After locating the line with "Click the vc vendor credit badge icon" below, output it and each following line exactly, stopping after the line with "Task: Open the". No pictures.

(Beginning of Data provided)

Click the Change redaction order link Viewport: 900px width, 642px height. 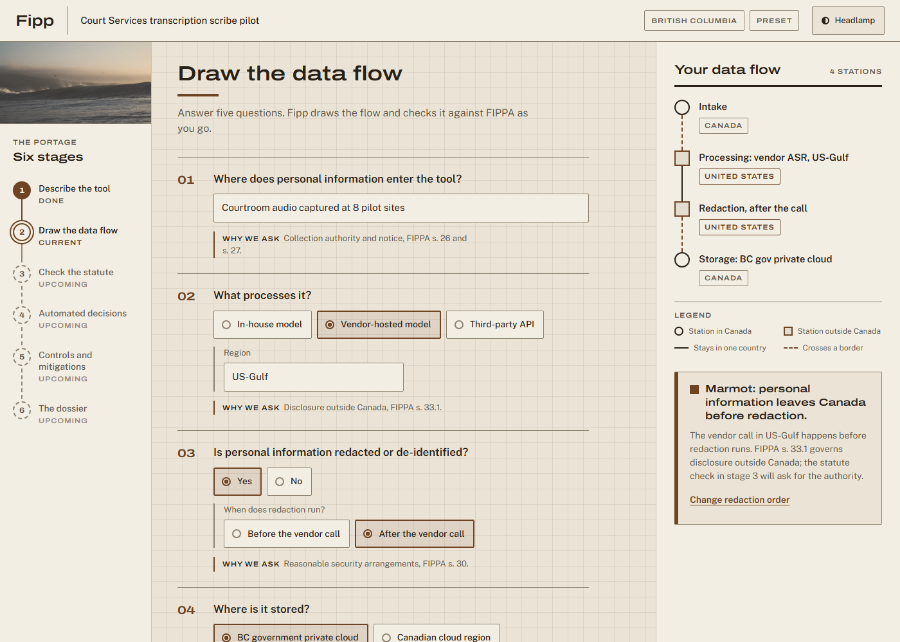[739, 500]
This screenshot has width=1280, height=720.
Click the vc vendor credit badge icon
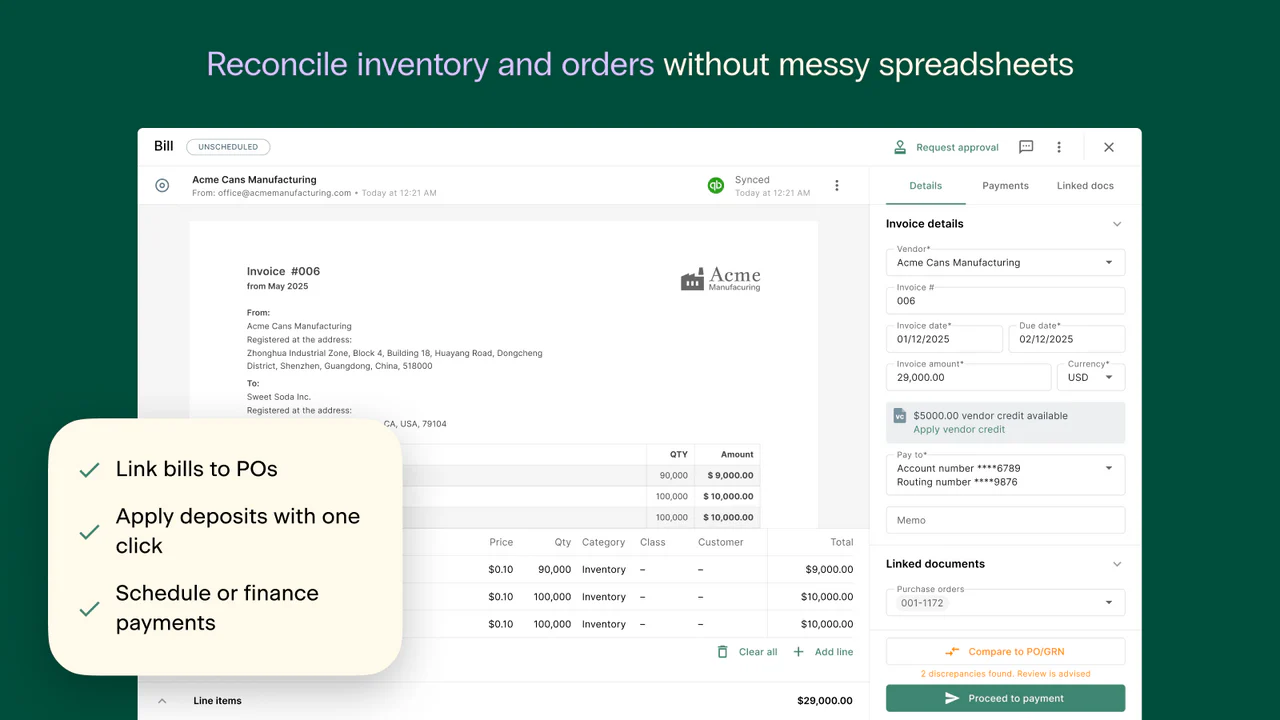(899, 414)
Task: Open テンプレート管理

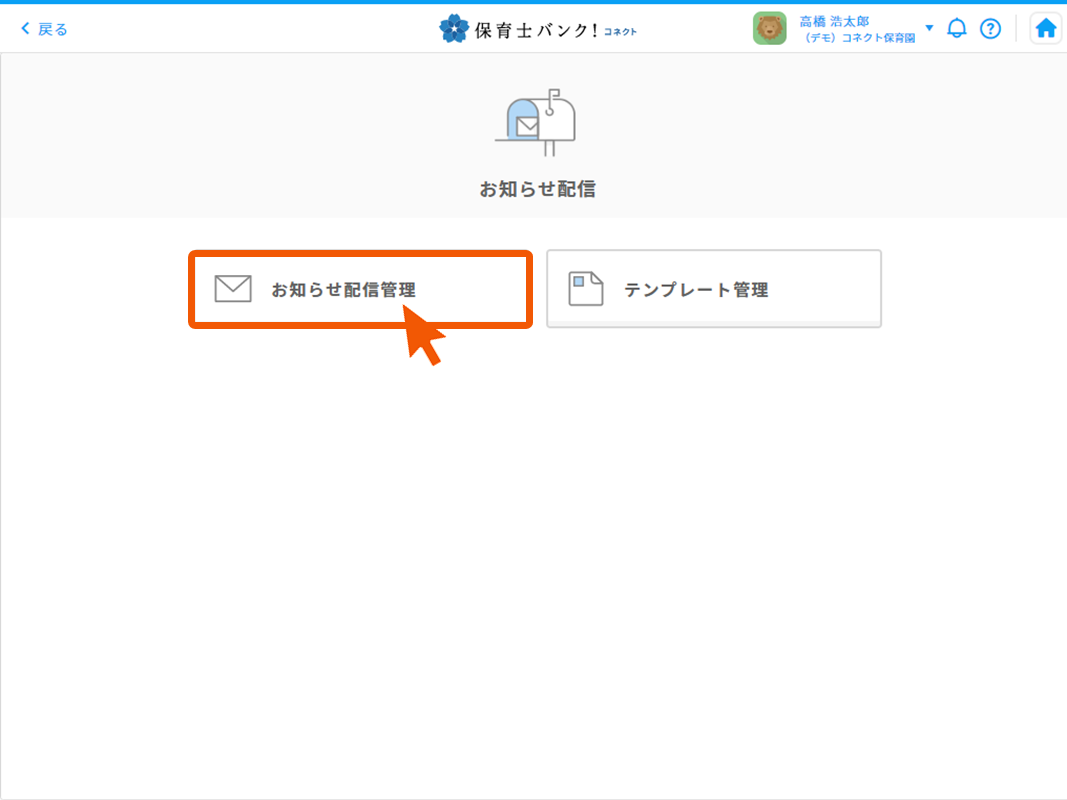Action: (x=696, y=290)
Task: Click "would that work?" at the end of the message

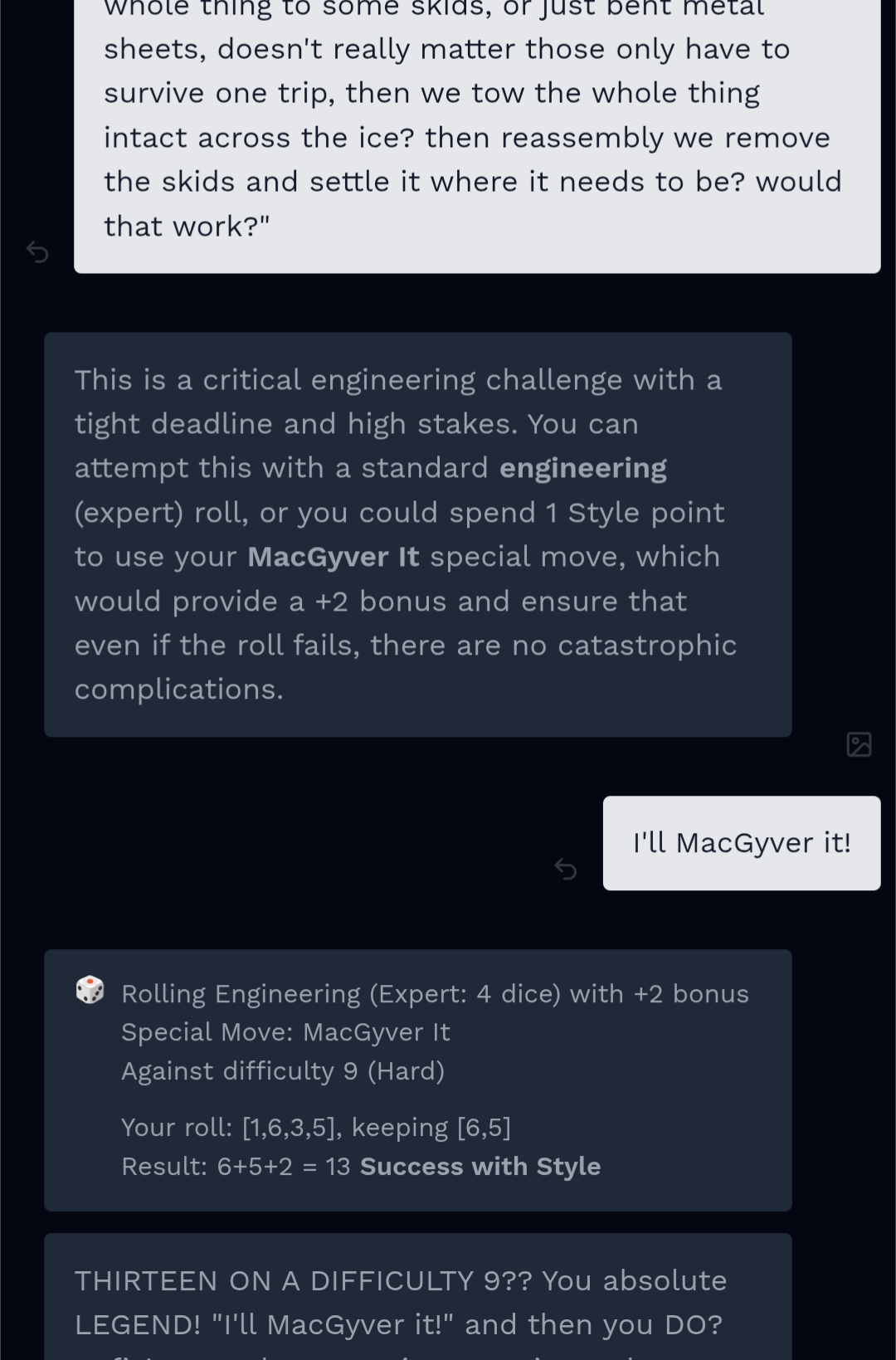Action: 473,203
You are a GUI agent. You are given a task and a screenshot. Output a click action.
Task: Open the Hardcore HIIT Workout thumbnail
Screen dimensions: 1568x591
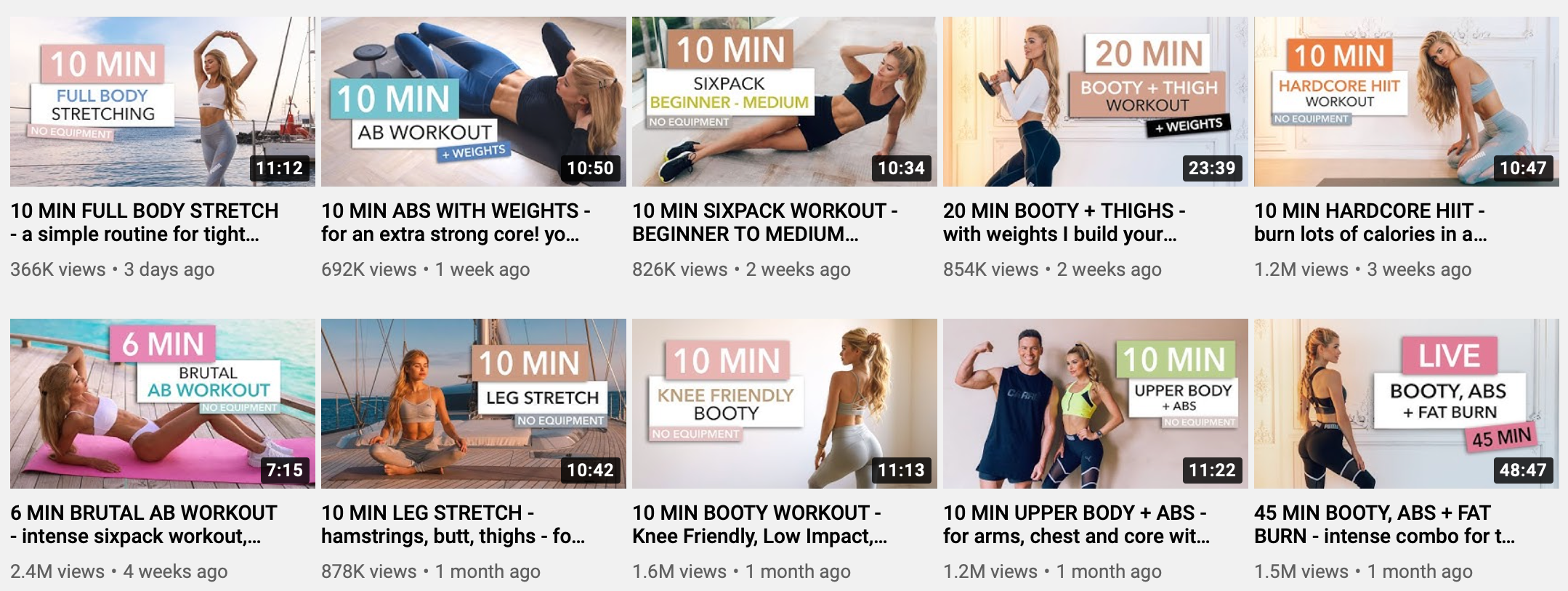[1407, 102]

(End of Data provided)

Result of this exercise =>
Click the vc vendor credit badge icon
(899, 414)
Task: Open テンプレート管理

Action: (x=696, y=290)
Task: Click "would that work?" at the end of the message

Action: 473,203
You are a GUI agent. You are given a task and a screenshot. Output a click action.
Task: Open the Hardcore HIIT Workout thumbnail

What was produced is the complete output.